## TASK INSTRUCTIONS
When you reach the line with "Task: Bookmark this page with star icon" in the listing below, transcribe it and each line after it up to and including the line with "Task: Sort by the Name column header", exactly and with nothing else.

## DATA TO USE
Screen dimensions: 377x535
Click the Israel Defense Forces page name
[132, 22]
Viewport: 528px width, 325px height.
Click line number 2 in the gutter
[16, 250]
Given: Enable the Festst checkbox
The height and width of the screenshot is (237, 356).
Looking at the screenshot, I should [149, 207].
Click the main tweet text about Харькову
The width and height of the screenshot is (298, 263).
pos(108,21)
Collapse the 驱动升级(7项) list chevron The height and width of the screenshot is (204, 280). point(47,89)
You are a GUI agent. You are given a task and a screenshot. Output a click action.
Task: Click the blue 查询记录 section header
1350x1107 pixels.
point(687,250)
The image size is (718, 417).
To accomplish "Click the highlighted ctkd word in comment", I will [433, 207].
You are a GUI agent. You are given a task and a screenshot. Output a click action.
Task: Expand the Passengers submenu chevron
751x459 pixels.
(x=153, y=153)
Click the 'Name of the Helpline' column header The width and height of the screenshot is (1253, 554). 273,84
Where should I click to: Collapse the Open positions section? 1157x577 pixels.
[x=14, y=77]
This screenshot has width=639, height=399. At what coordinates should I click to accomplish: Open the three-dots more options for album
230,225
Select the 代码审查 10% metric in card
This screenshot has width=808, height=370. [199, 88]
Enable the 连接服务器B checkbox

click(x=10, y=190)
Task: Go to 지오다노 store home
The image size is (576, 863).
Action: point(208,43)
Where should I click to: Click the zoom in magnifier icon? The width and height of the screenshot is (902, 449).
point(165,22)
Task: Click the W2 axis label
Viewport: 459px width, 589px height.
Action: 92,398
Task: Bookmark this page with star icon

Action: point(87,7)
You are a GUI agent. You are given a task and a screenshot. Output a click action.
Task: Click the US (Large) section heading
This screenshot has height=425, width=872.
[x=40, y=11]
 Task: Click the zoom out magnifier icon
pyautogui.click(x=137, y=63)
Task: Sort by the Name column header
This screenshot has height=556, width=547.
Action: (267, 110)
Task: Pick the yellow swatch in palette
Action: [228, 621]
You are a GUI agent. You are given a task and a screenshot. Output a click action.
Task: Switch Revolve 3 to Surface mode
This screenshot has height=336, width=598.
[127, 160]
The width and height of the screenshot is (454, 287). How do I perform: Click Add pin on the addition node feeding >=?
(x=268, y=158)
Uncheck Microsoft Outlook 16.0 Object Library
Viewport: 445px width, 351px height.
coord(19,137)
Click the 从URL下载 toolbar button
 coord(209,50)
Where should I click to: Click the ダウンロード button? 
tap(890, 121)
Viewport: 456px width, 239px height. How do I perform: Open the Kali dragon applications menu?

## SOLUTION
Task: Bookmark this page with star icon

Action: point(87,7)
You are a GUI agent. You are given a task and a screenshot. Output a click action.
Task: Click the US (Large) section heading
This screenshot has height=425, width=872.
[x=40, y=11]
 Task: Click the zoom out magnifier icon
pyautogui.click(x=137, y=63)
Task: Sort by the Name column header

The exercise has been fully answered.